Ayer comentaba yo en este mismo lugar
que las peticiones de perdón hechas públicas por el presidente del
Gobierno, el señor Mariano Rajoy, y por la presidenta del PP de
Madrid, la señora Esperanza Aguirre, no tenían ningún sentido en
una sociedad civil y democrática, en la que lo único procedente en
una situación como la actual -de corrupción no ocasional, sino
estructural- es la dimisión.
Me gustaría hoy, sin embargo, no tirar
por la borda el perdón como si fuera un acto escaso de sentido.

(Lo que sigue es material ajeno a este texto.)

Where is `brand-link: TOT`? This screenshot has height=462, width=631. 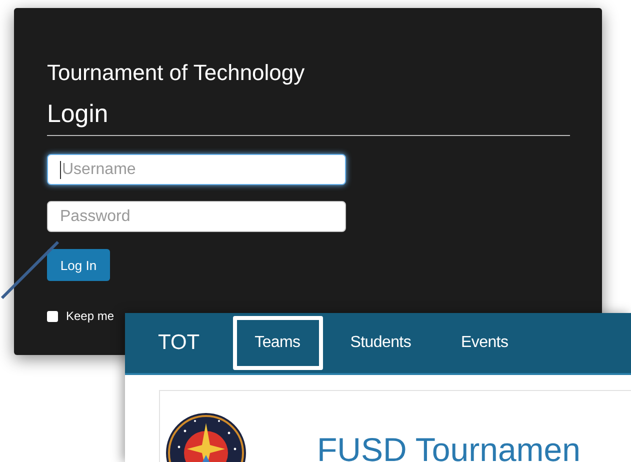
brand-link: TOT is located at coordinates (179, 343).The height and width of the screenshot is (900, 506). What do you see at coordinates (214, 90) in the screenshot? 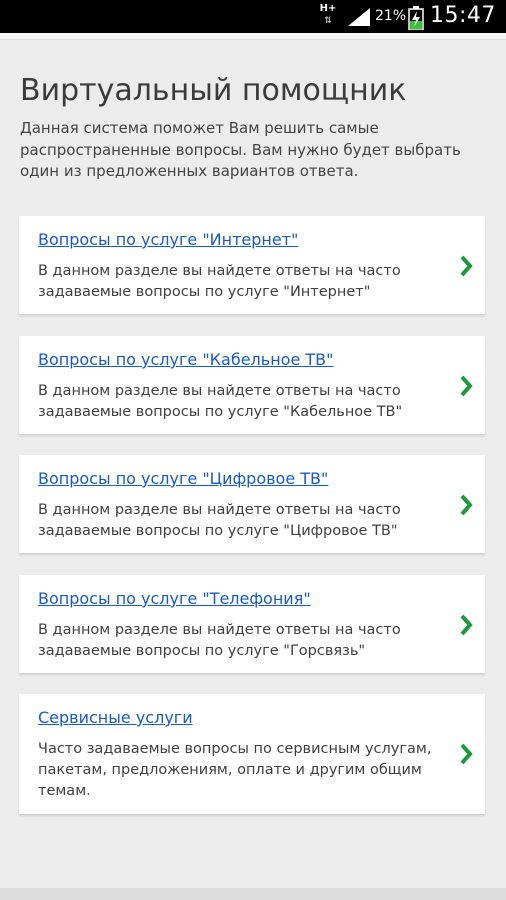
I see `page-title: Виртуальный помощник` at bounding box center [214, 90].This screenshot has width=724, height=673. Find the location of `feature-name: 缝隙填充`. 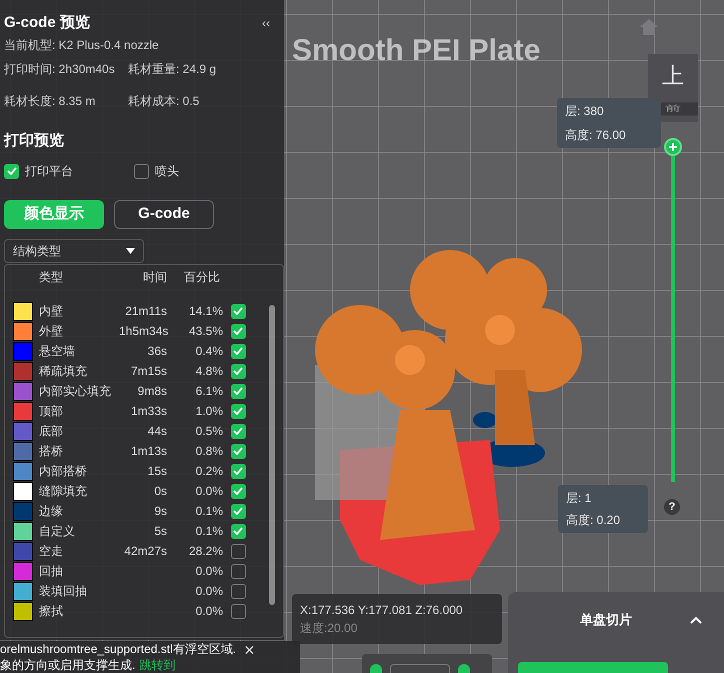

feature-name: 缝隙填充 is located at coordinates (64, 492).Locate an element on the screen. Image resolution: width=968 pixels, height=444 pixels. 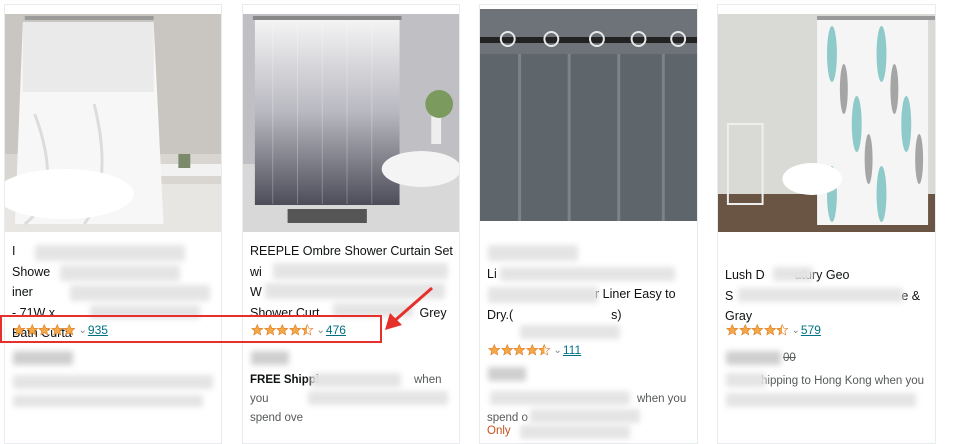
title-line: REEPLE Ombre Shower Curtain Set is located at coordinates (352, 251).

Pedir perdón es una procedimiento humano valiosísimo, elegantísimo
y de una enorme calidad humana, sólo equiparable al acto
generosísimo, nobilísimo y de una calidad humana similar de
perdonar. Pero pedir perdón y perdonar, actos propios de mentes
grandes, sólo tienen sentido en el pequeño mundo de las relaciones
personales. Yo puedo cometer un error con un amigo, puedo
reconocerlo, decírselo y pedirle -no exigirle- que me perdone. Ese
acto de humildad, si es sincero, ennoblece y engrandece a quien lo
hace. Y el acto de perdonar, tan libre como innecesario, dota
igualmente de nobleza y de grandeza a quien lo concede. Pero esto
sólo tiene sentido y valor en el ámbito de las relaciones
personales, nunca fuera de él.
En el marco de la política nunca se
establecen relaciones personales entre los ciudadanos y sus
representantes. Son relaciones institucionales, sujetas a reglas
-escritas o no escritas- democráticas, en donde no se puede olvidar
que lo único que hay que perseguir es el bien común de todos, no el
establecimiento o el restablecimiento de ningún tipo de relación
personal.
No ser consciente de esto y salir en
público pidiendo perdón por unos comportamientos impresentables de
una serie -enorme, por otra parte- de políticos, en lugar de
presentar la dimisión a los ciudadanos que le otorgaron su
representación y su confianza, da a entender una carencia enorme y
peligrosa de ética. Se han puesto a gobernar sin un mínimo de
formación ética y eso tiene sus consecuencias.
Hay políticos, particularmente entre
los neoliberales -como si lo llevaran en sus genes-, que tienen la
funesta manía de confundir lo público con lo privado. Llegan a un
cargo público y creen que el cargo es suyo y que pueden hacer desde
él lo que les venga en gana: mentir, ocultar, ganar dinero,
maltratar a los ciudadanos, etc. En el colmo del desvarío
democrático, se dedican a privatizar lo público, con excusas o sin
ellas, con sentido o sin él, sólo con el interés de beneficiarse a
sí mismos o a sus amiguetes y correligionarios. Tanto se creen que
lo público que gestionan es un bien privado que les pertenece, que
cuando ocurre alguna anormalidad, en lugar de irse y someterse a la
justicia democrática, se limitan a pedir perdón. Y se quedan tan
anchos.
El despiste democrático en el que
estamos metidos es el fruto de muchos años de fomento de la
incultura entre los ciudadanos, entre los empresarios y entre los
políticos. Abandonamos todos nuestra formación como ciudadanos y
ahora estamos recogiendo los frutos podridos de tal dejación.